As genetics reveals the incredible diversity among cancer cells, researchers have largely given up pursuing a silver bullet to cure all types of cancer. Instead, many have begun searching for the next-best thing: a silver bullet test to diagnose all cancers.
The test would look for markers of cancer in the patient’s blood, where the process of tumor-making leaves a trail that can often be picked up before tumors are big enough to spot.
And early diagnosis makes a big difference in survival rates. When cancer is found in Stage 0, as it’s just getting started, or in Stage 1, it kills only 10 percent of patients, regardless of what type of cancer it is, for the most part. Many of the cancers we know as the deadliest are so known because they are rarely found in earlier stages.
Blood is also much easier to get than tumor samples, which have provided the bulk of the genetic information researchers have acquired on cancer cells.

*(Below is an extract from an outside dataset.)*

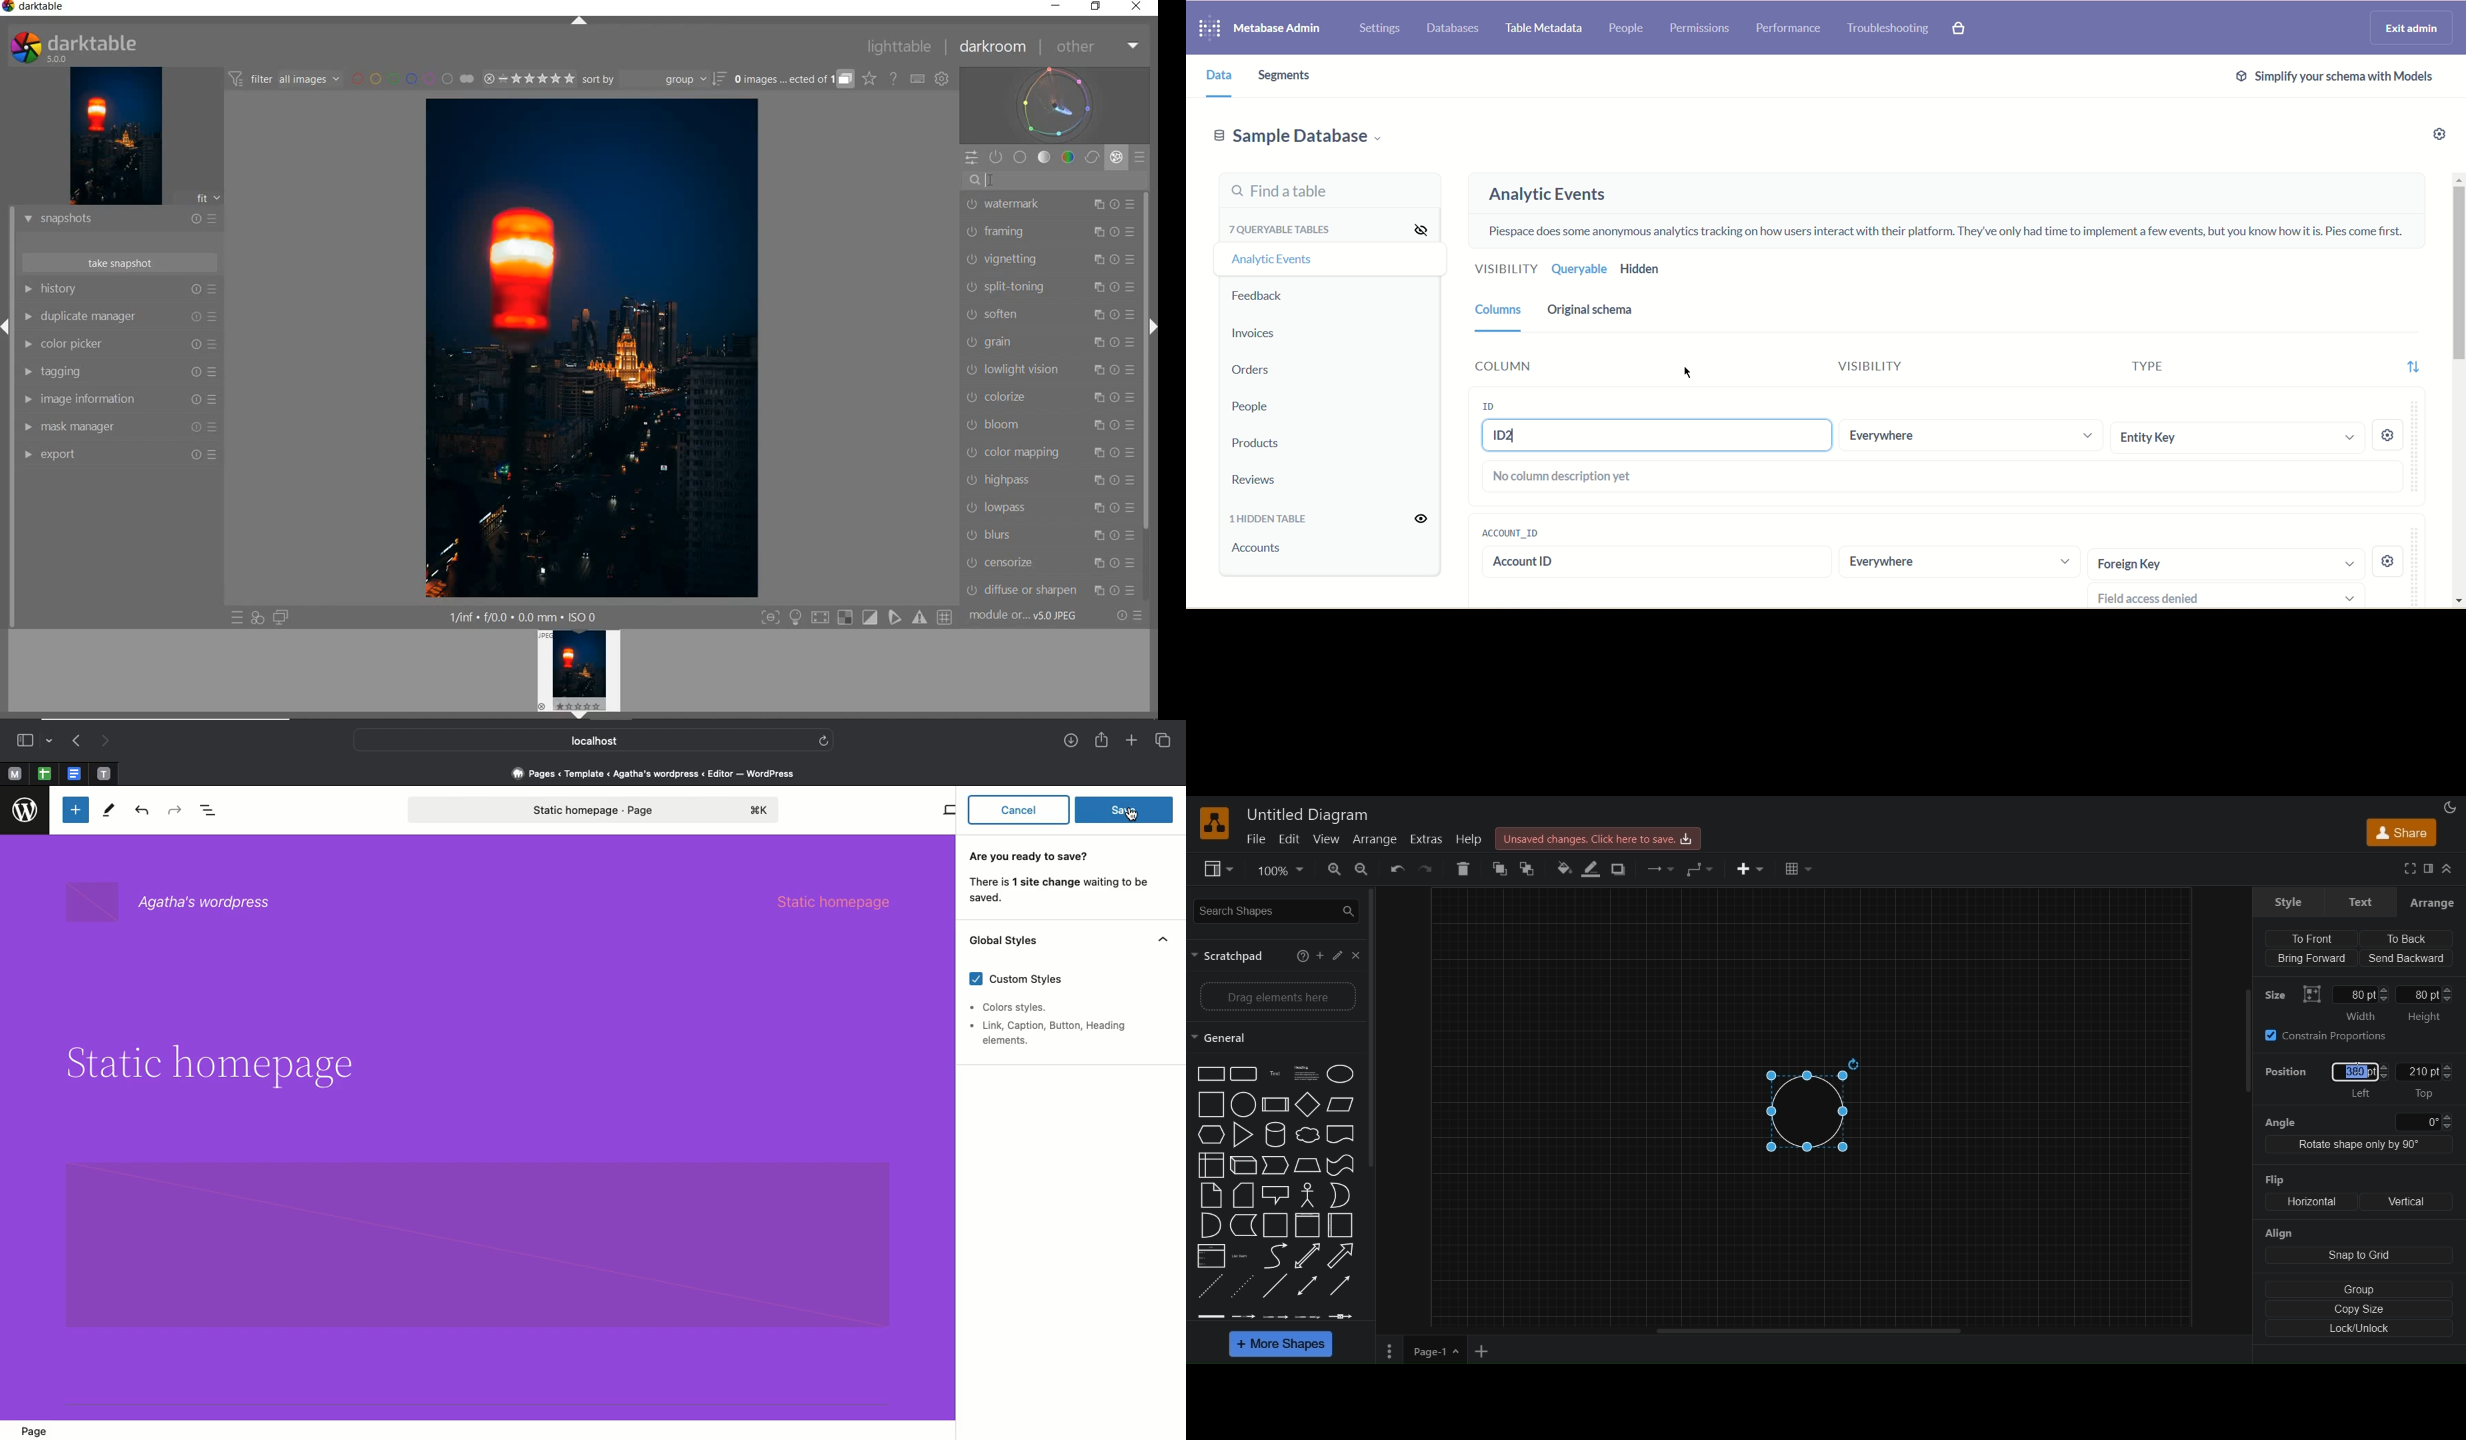  I want to click on Preset and reset, so click(1132, 533).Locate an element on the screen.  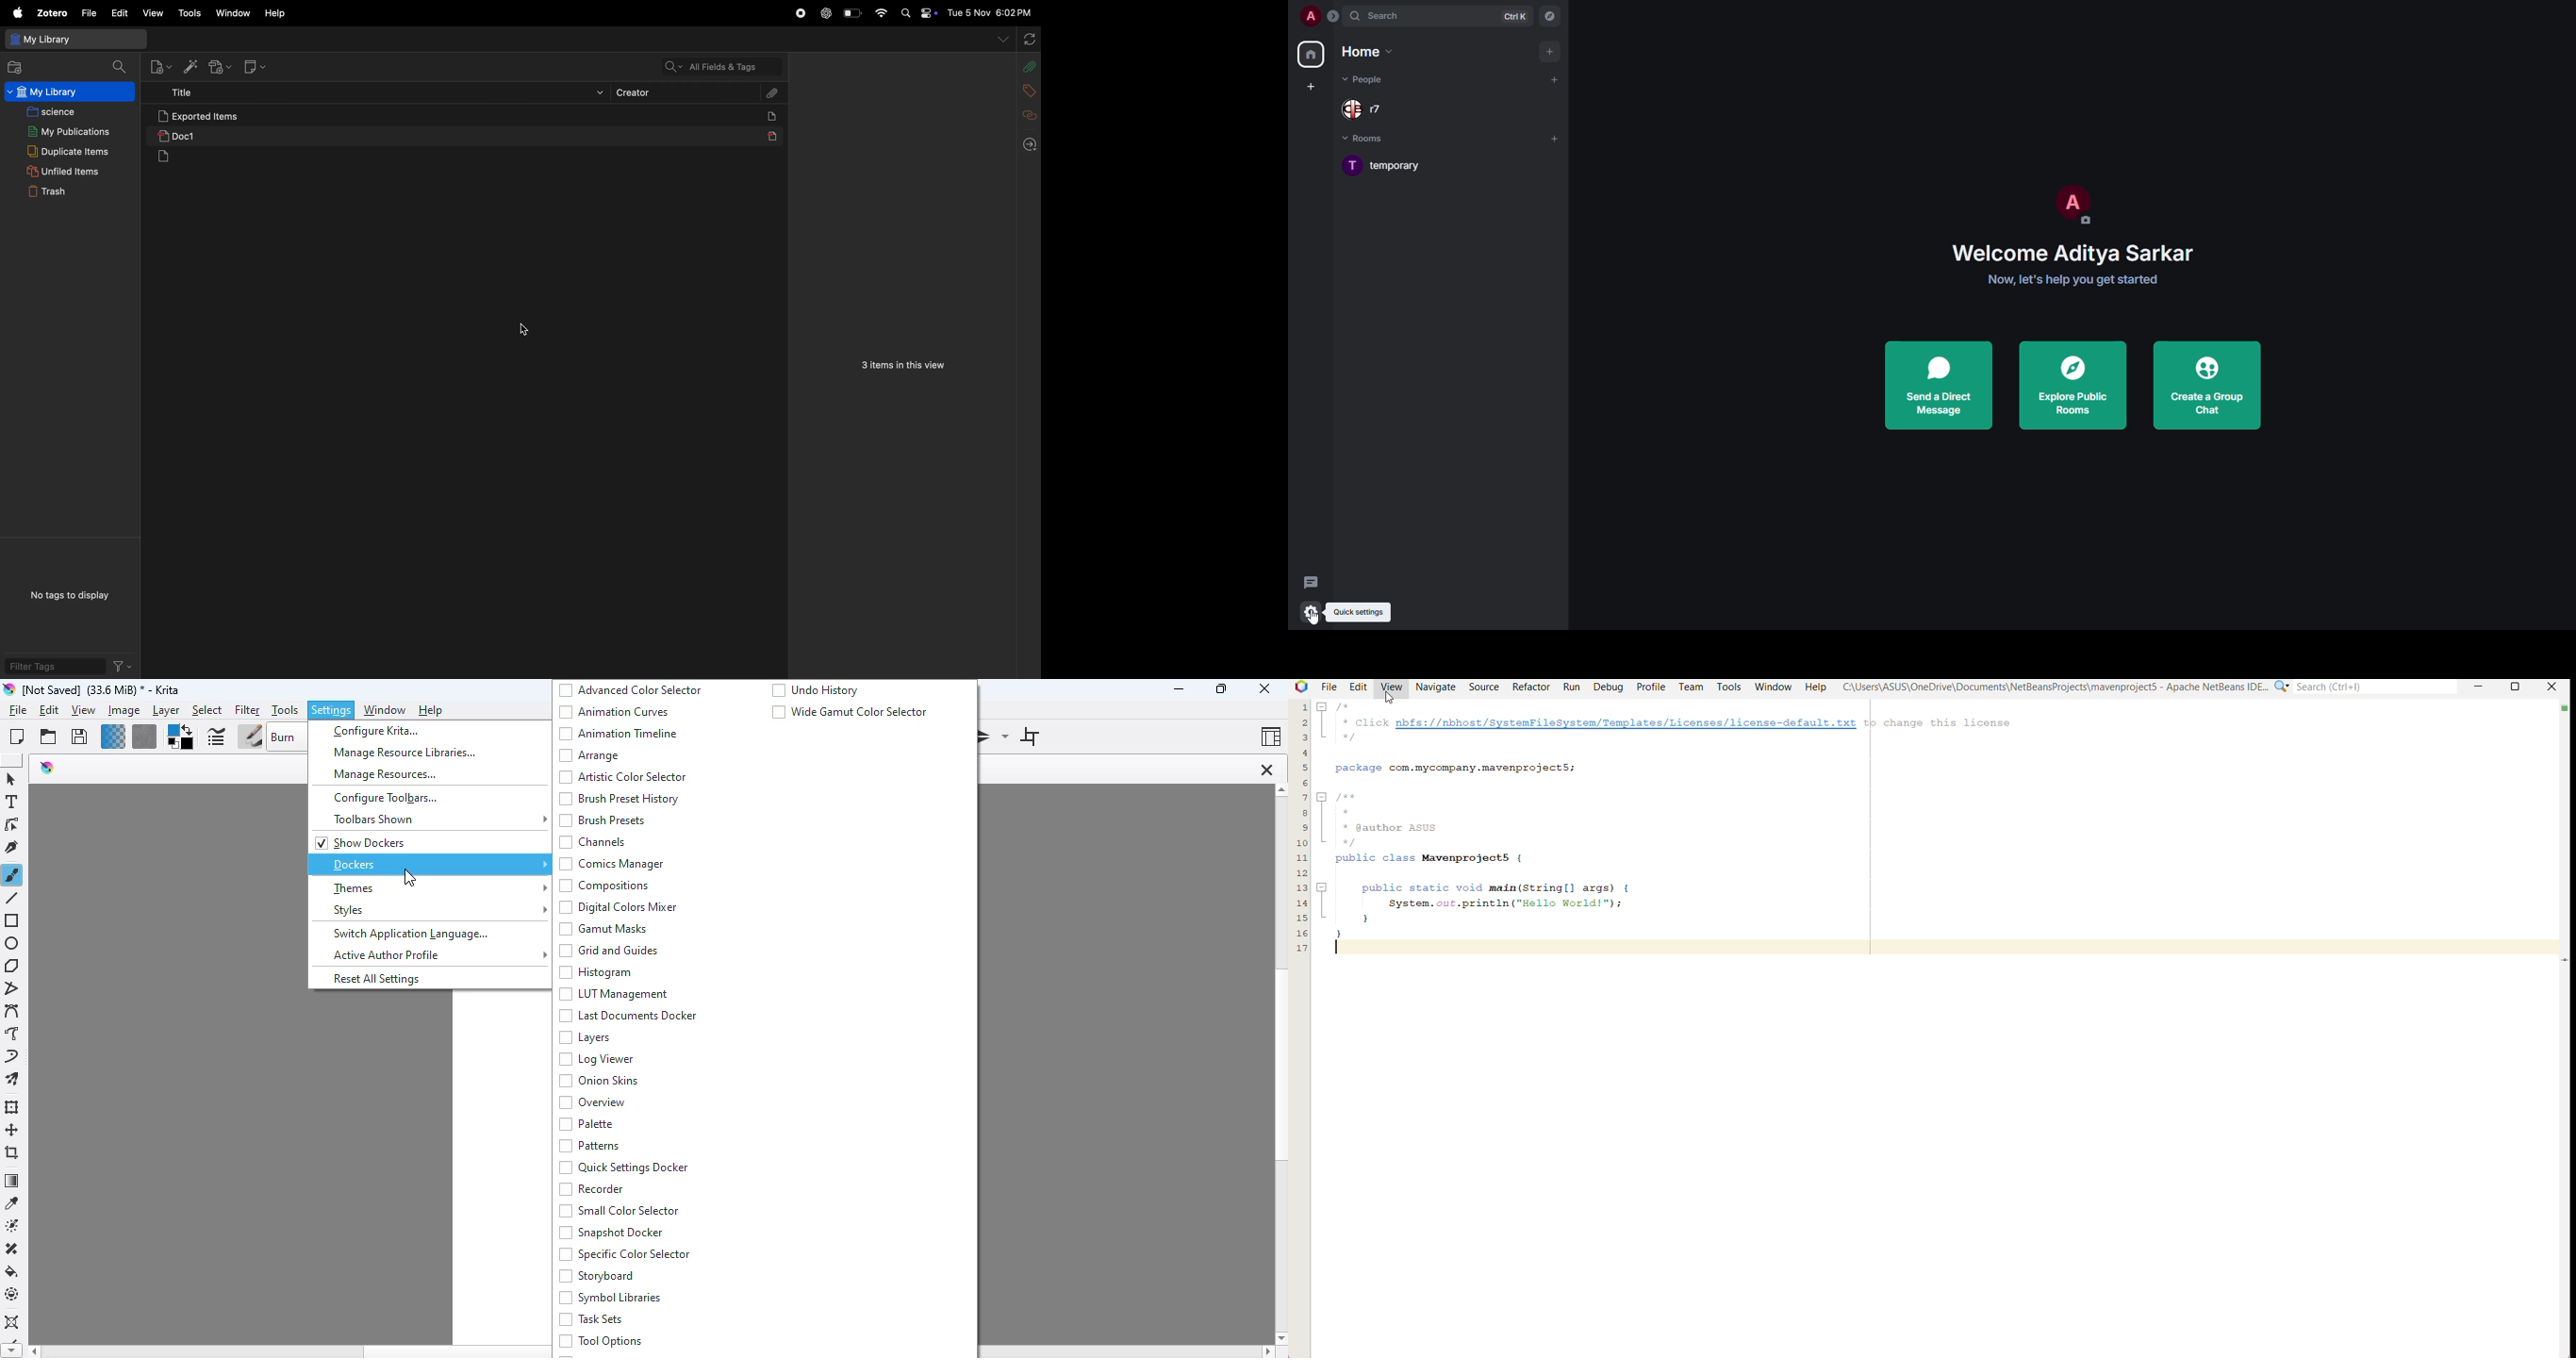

There are various types of nucleic acid in the blood stream that can belie cancer, and the research challenge is how to find and identify them without running the cost up so high that the tests become useless as the general diagnostic tool they hope to be.
“Right now, in terms of a universal cancer blood test, there is none. There are many people looking at that. People are trying to isolate that specific particle using different methods,” explained Raj Krishnan, the founder and CEO of Biological Dynamics, one company trying to be the first to offer a comprehensive cancer diagnostic test based on a blood sample.